# [Document]
*-*-*

Alternatieve Olympus
En dan het aanwezige gezelschap waarvan ieder is behept met aardigheden, maar meer nog met eigenaardigheden en niet zelden volstrekte onaardigheden. De chef de clinique kan met weinig moeite worden gezien als een (niet eens zo kleine) god in witte jas — een beeld van artsen en vooral van specialisten, dat tot op de huidige dag overeind is gebleven, zo niet nog is versterkt — en in zijn directe omgeving bevinden zich wat mindere goden en halfgoden, functies die zich uitstrekken tot de door hun fysieke gesteldheid gedwongen aanwezigen. In plaats van startplaats naar het hogere enerzijds en Berg van Licht in een ander opzicht, is het evenmin vreemd in de specifieke plek en de daarbij behorende ‘bewoners’ een Olympus te zien. Want op de Griekse godenberg waren immers de onderlinge vetes, de lagen en de listen evenmin in olympische nevelen gehuld. Aldaar werden intriges gesponnen en praktische verbintenissen aangegaan, eventueel om derden onderuit te halen, ja,  soms letterlijk ter helle te laten gaan. Kortom, die Griekse goden en de in hun gezelschap verkerende wezens leken wel heel veel op vertegenwoordigers van het latere mensengeslacht.

*-*-*

# [Gegevensregels]
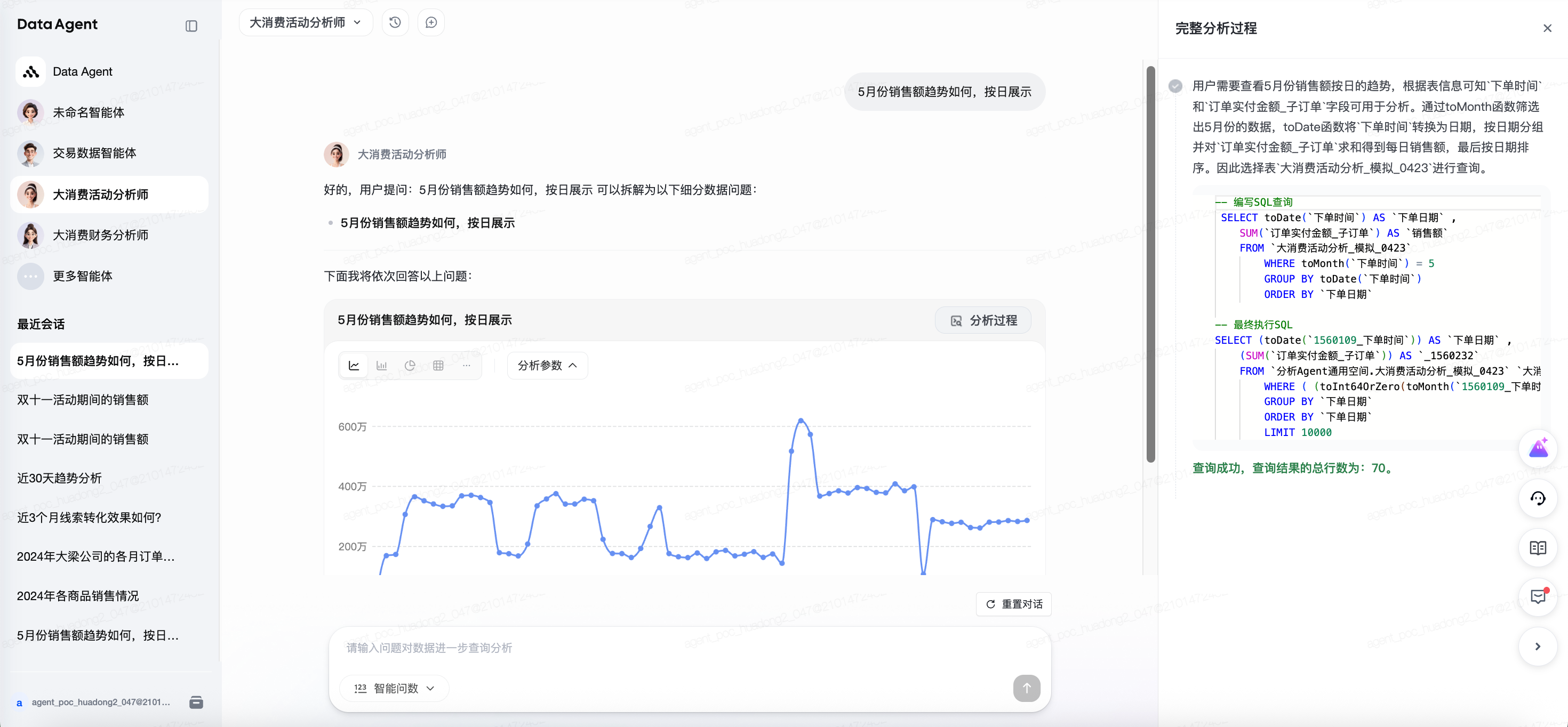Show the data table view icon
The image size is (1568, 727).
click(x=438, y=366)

*-*-*

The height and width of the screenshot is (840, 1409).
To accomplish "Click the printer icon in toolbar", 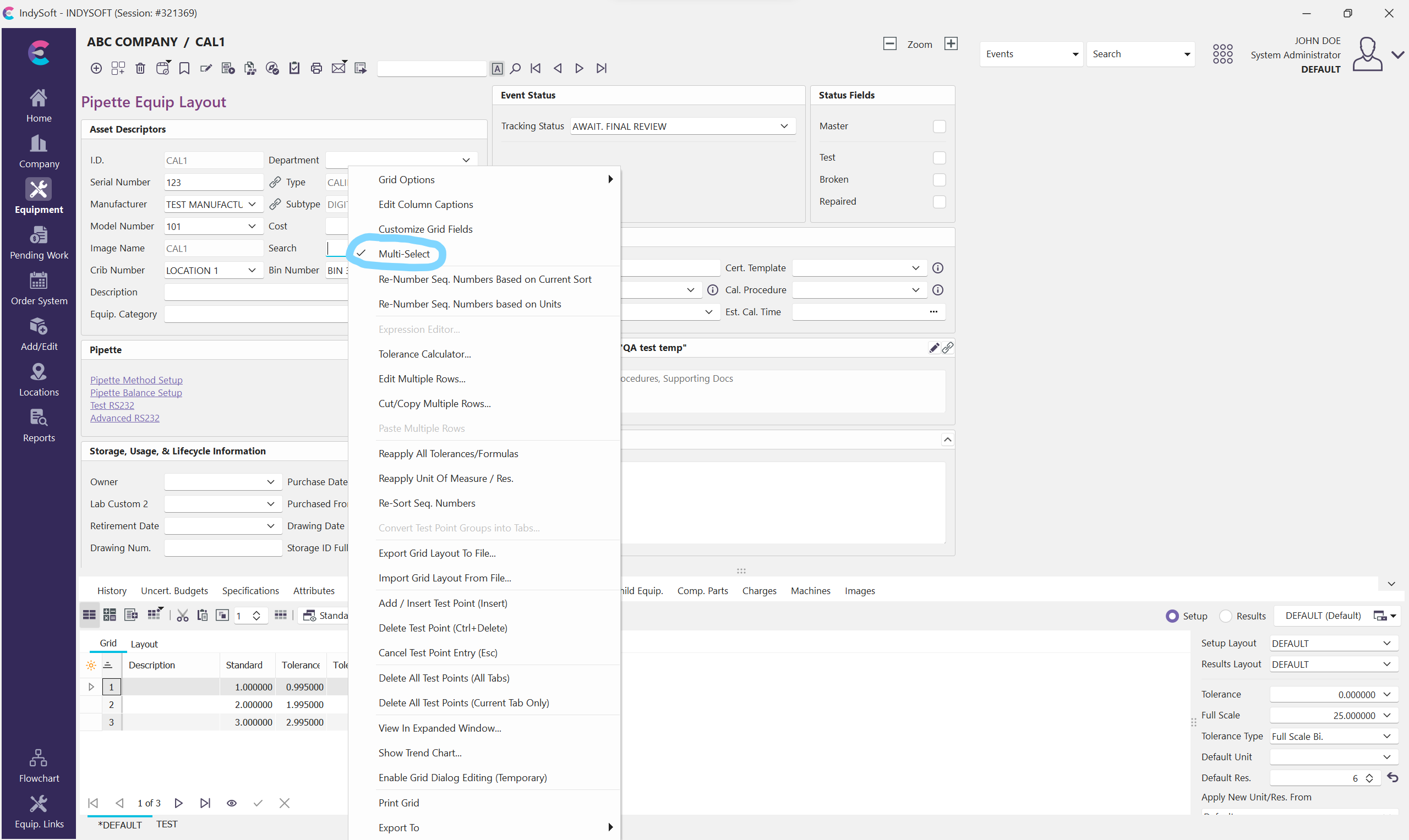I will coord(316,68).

*-*-*

# [Uit te voeren taken]
1: Als wat kan de chef de clinique volgens de tekst over de alternatieve Olympus met weinig moeite worden gezien?
2: Zet de tekst over de alternatieve Olympus voort, aansluitend op de laatste zin.
De regels vormen apart materiaal dat los staat van de tekst.

# [Resultaten]
1: Als een (niet eens zo kleine) god in witte jas.

2:
“Want goden zijn precies als mensen. Met dezelfde mensen-wensen. En dezelfde mensen-streken . . . . . “

Venusberg
Evenmin kan worden voorbijgegaan aan de amoureuze contacten die hier en daar worden aangeknoopt, al is het somtijds voor slechts voor één keer. Doch ook dat schept banden en bindingen, die op de meest onverwachte momenten als duveltjes uit doosjes opnieuw te voorschijn kunnen komen en hun eventueel heilzame werking zouden kunnen doen gelden, doch die er in de praktijk meestal toe leiden dat nog enige ongeschilde twistappeltjes in het midden worden geworpen.
“Wrok zij uw zang, o Godin . . . . . “

Citaat over de tijd
Het zesde hoofdstuk van Der Zauberberg vormt het begin van de tweede band. Dat kapittel draagt de titel Veränderungen.
Was ist die Zeit? Ein Geheimnis, — wesenlos und allmächtig. Eine Verbindung der Erscheinungswelt, eine Bewegung, verkoppelt und vermengt dem Dasein der Körper im Raum und ihrere Bewegung. Wäre aber keine Zeit, wenn keine Bewegung wäre? Keine Bewegung, wenn keine Zeit? Frage nur! Ist die Zeit eine Funktion des Raumes? Oder umgekehrt? Oder sind beide identisch? Nur zu gefragt! Die Zeit ist tátig, sie hat verbale Beschaffenheit, sie “zeitigt”. Was zeitigt sie denn? Veränderung! Jetzt ist nicht damals, hier nicht dort, denn zwischen beiden liegt Bewegung. Da aber die Bewegung an der man die Zeit mißt, kreisläufig ist, in sich selber beschlossen, so ist das eine Bewegung und Veränderung, die man fast ebensogut als Ruhe und Stillstand bezeichnen könnte; denn das Damals wiederolt sich bestándig im Jetzt, das Dort im Hier. Da ferner eine endliche Zeit und ein begrenzter Raum auch mit der verzweifeltsten Anstrengung nicht vorgestellt werden können, so hat man sich entschlossen Zeit und Raum als ewig und unendlich zu “denken” — in der Meinung offenbar, dies gelinge, wenn nicht recht gut, so doch etwas besser. . . . .
De dichteres Vasalis beschreef het zo:  “Er is geen tijd. Of is er niets dan tijd.”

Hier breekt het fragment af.